Bauer Daniel J
Department of Psychology, University of North Carolina, Chapel Hill, NC 27599-3270, USA.
Psychol Methods. 2005 Sep;10(3):305-16. doi: 10.1037/1082-989X.10.3.305.
Measurement invariance is a necessary condition for the evaluation of factor mean differences over groups or time. This article considers the potential problems that can arise for tests of measurement invariance when the true factor-to-indicator relationship is nonlinear (quadratic) and invariant but the linear factor model is nevertheless applied.
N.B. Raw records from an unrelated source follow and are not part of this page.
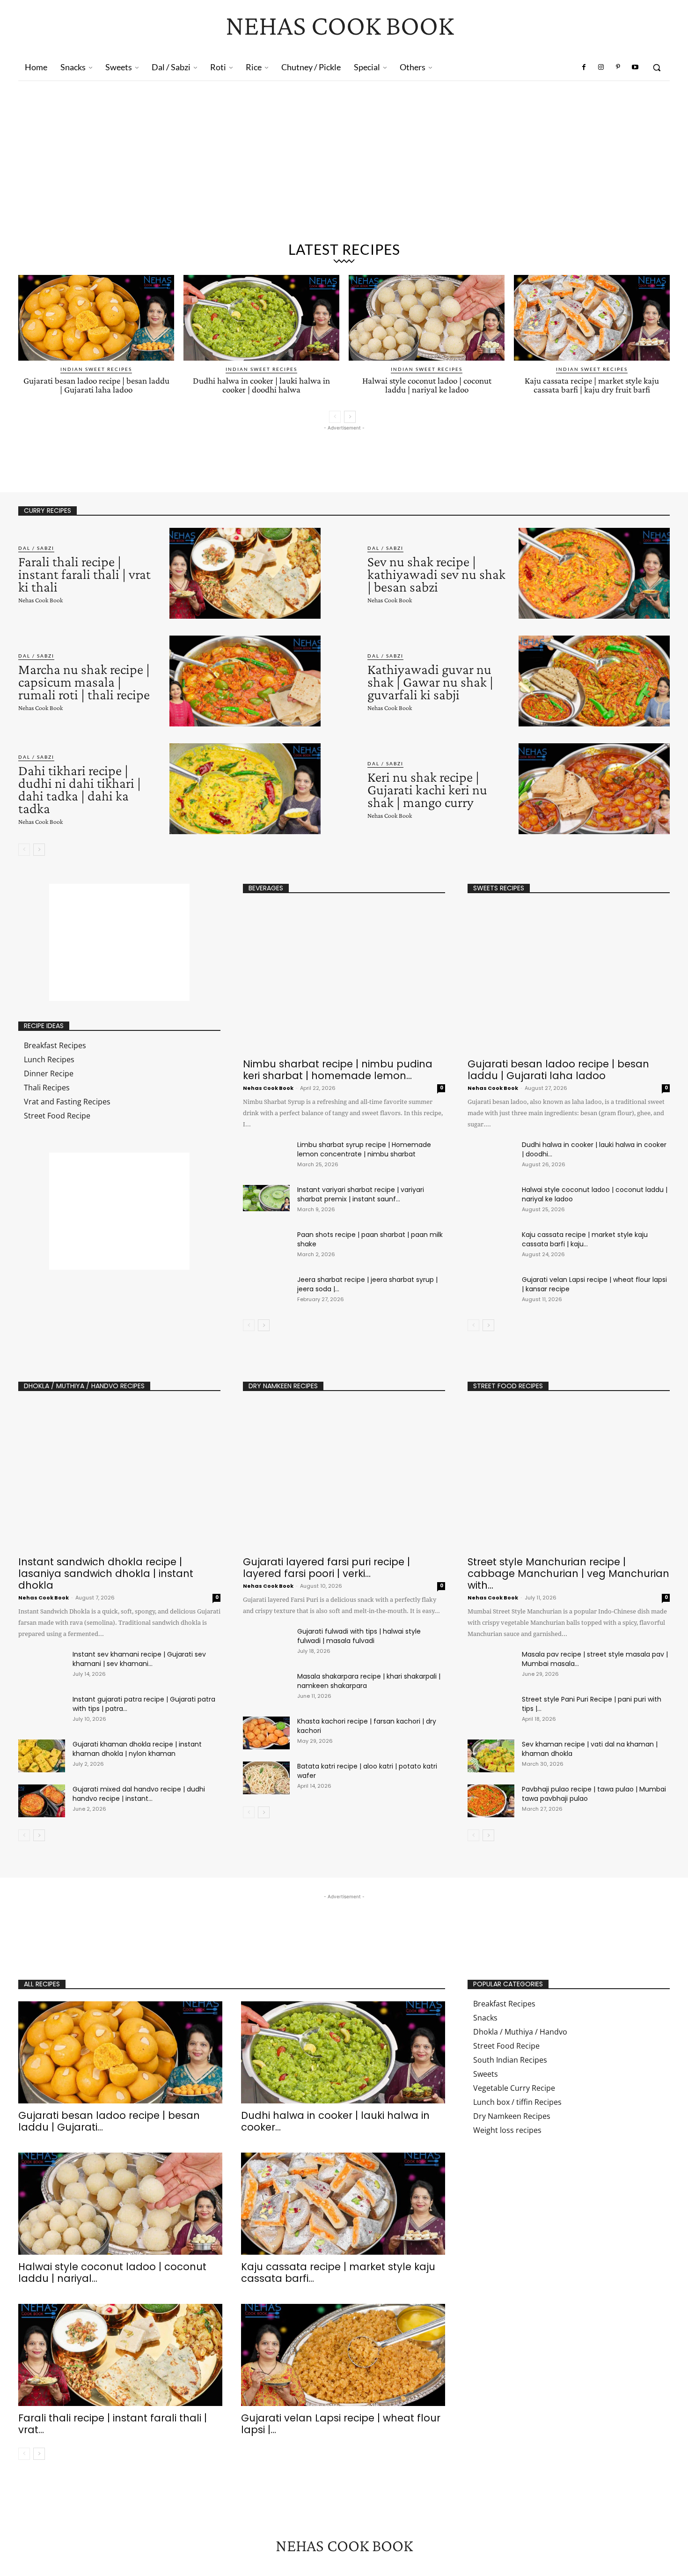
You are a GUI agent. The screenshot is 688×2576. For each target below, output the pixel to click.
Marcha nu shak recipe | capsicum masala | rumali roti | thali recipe (84, 681)
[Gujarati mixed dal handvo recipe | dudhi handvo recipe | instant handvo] (41, 1800)
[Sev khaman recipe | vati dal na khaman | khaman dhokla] (491, 1756)
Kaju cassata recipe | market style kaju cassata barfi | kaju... (585, 1239)
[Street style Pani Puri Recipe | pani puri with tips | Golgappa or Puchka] (491, 1711)
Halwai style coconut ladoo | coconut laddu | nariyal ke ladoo (426, 385)
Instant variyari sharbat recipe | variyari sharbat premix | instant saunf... (360, 1194)
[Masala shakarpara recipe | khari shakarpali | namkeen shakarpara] (266, 1688)
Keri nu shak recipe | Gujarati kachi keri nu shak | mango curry (427, 789)
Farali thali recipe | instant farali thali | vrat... (112, 2423)
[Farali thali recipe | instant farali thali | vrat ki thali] (245, 573)
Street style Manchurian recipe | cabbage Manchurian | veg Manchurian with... (568, 1573)
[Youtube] (635, 67)
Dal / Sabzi (36, 548)
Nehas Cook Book (40, 600)
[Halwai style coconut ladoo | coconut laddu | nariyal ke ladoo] (427, 318)
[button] (657, 67)
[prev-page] (335, 417)
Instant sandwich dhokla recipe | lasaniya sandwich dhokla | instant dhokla (105, 1573)
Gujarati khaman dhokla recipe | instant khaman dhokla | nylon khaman (137, 1749)
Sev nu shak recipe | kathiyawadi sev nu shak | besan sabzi (436, 574)
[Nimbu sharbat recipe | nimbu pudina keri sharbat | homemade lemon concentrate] (344, 978)
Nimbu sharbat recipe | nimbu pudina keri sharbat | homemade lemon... (337, 1069)
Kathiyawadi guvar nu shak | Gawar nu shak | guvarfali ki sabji (430, 681)
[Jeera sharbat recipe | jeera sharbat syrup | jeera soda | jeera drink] (266, 1288)
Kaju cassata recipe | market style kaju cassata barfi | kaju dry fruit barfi (592, 385)
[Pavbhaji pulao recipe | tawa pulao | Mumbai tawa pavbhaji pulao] (491, 1800)
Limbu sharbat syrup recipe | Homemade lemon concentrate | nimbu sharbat (364, 1149)
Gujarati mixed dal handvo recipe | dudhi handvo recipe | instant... (139, 1793)
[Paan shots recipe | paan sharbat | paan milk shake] (266, 1243)
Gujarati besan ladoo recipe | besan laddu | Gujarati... (109, 2121)
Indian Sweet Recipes (96, 369)
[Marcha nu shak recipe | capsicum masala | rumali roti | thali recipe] (245, 681)
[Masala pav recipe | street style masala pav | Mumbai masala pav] (491, 1666)
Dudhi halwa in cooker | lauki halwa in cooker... (335, 2121)
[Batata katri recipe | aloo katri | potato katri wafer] (266, 1778)
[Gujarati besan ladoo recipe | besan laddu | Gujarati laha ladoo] (96, 318)
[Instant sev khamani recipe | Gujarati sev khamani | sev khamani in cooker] (41, 1666)
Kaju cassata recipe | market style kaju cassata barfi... (338, 2272)
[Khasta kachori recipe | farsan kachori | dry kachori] (266, 1733)
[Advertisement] (344, 151)
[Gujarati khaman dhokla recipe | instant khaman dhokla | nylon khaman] (41, 1756)
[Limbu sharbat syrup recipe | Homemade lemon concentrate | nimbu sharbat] (266, 1153)
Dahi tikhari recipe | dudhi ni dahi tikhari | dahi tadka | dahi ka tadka (79, 789)
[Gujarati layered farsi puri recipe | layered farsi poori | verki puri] (344, 1476)
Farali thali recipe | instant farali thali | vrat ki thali (84, 574)
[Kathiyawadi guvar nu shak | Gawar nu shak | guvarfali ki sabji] (594, 681)
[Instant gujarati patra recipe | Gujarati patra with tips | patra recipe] (41, 1711)
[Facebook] (584, 67)
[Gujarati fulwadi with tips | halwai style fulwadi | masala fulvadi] (266, 1643)
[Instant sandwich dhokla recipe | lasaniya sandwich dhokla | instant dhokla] (119, 1476)
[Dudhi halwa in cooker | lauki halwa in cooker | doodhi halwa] (261, 318)
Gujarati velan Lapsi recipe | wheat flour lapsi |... (340, 2423)
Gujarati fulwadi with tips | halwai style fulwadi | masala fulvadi (359, 1636)
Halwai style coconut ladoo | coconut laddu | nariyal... (112, 2272)
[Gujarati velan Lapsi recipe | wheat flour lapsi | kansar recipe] (491, 1291)
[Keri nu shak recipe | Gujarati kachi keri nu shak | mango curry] (594, 788)
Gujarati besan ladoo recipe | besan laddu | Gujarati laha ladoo (96, 385)
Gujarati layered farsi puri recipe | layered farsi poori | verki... (326, 1567)
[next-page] (350, 417)
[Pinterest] (617, 67)
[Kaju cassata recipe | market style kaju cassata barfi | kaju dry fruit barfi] (592, 318)
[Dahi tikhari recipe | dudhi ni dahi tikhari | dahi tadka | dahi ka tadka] (245, 788)
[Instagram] (601, 67)
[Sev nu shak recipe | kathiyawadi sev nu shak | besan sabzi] (594, 573)
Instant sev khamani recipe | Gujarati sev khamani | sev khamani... (139, 1659)
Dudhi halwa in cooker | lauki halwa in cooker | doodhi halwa (261, 385)
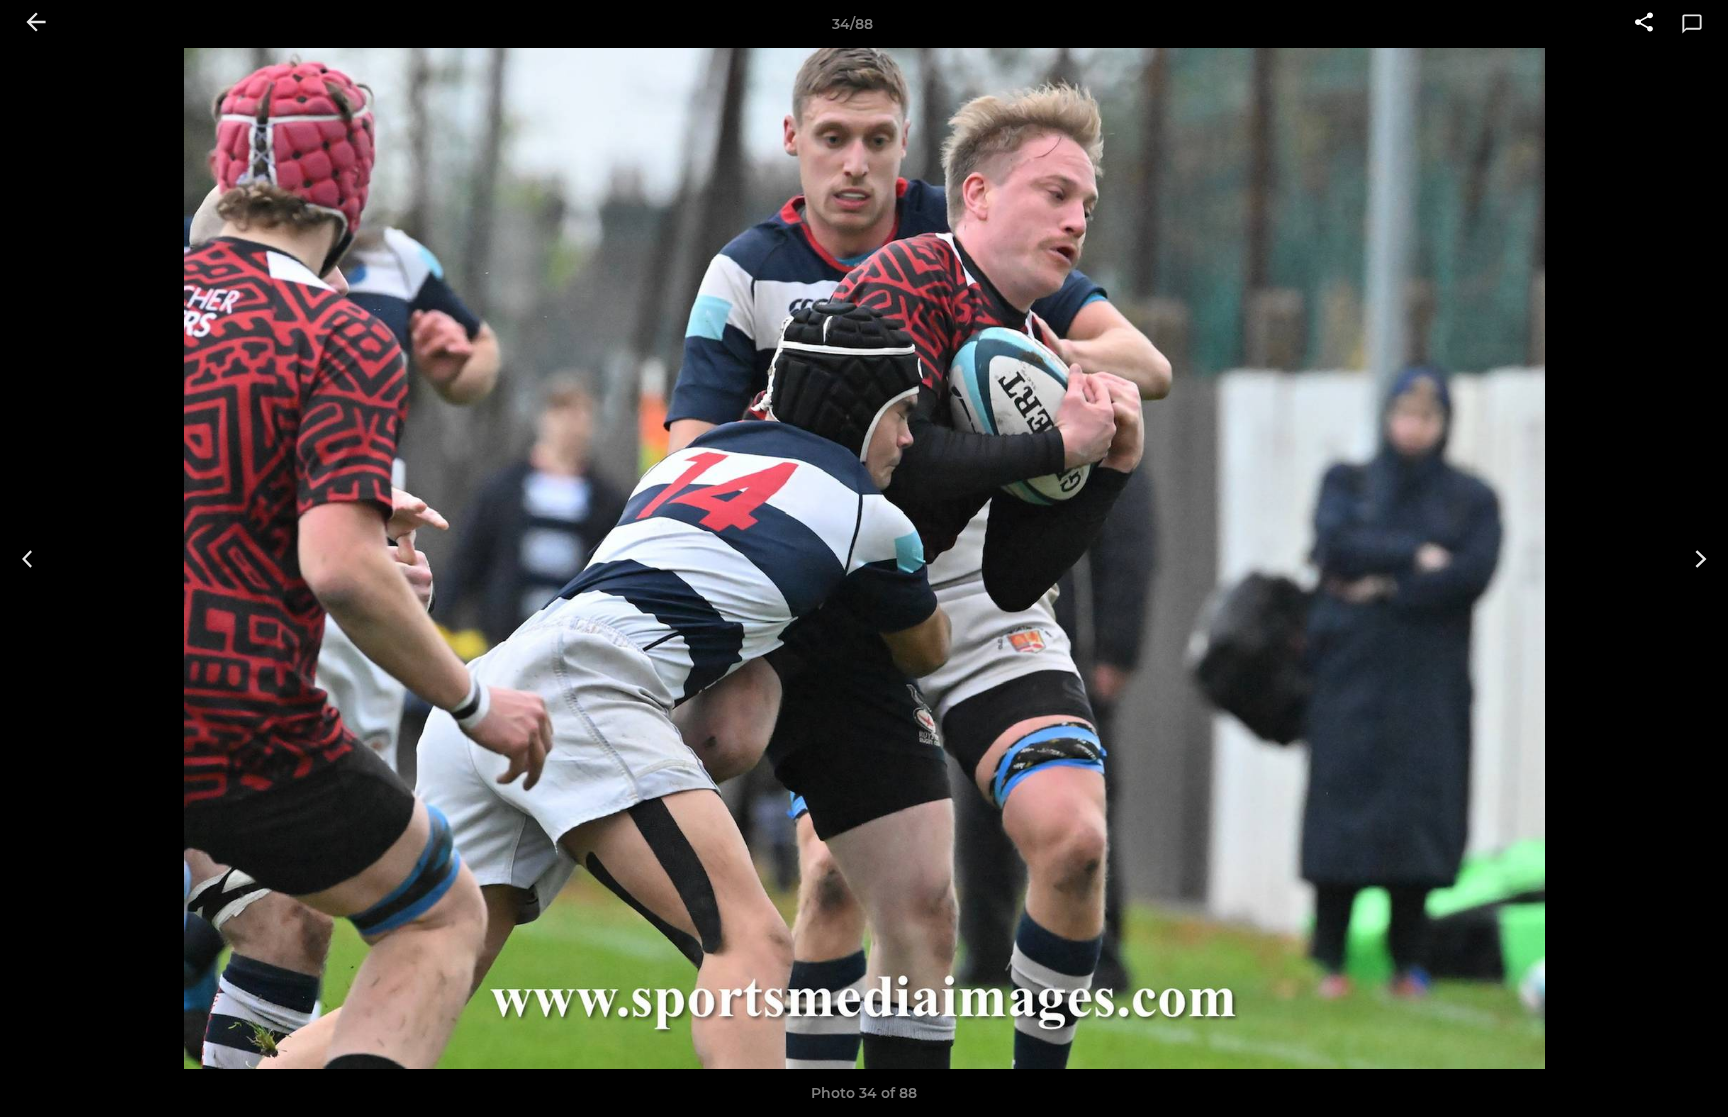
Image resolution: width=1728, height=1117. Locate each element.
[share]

The factor loadings and indicator intercepts of the linear model will diverge across groups as the factor mean difference increases. Power analyses show that even apparently small quadratic effects can result in rejection of measurement invariance at moderate sample sizes when the factor mean difference is medium to large. Recommendations include the identification of nonlinear relationships using diagnostic plots and consideration of newly developed methods for fitting nonlinear factor models.
测量不变性是评估不同组或不同时间因素均值差异的必要条件。本文考虑了在真实因素与指标关系为非线性(二次)且不变,但仍应用线性因素模型时,测量不变性检验可能出现的潜在问题。随着因素均值差异的增加,线性模型的因素负荷和指标截距在不同组间会出现偏差。功效分析表明,当因素均值差异为中等到较大时,即使是看似很小的二次效应也可能导致在中等样本量下拒绝测量不变性。建议包括使用诊断图识别非线性关系,以及考虑新开发的拟合非线性因素模型的方法。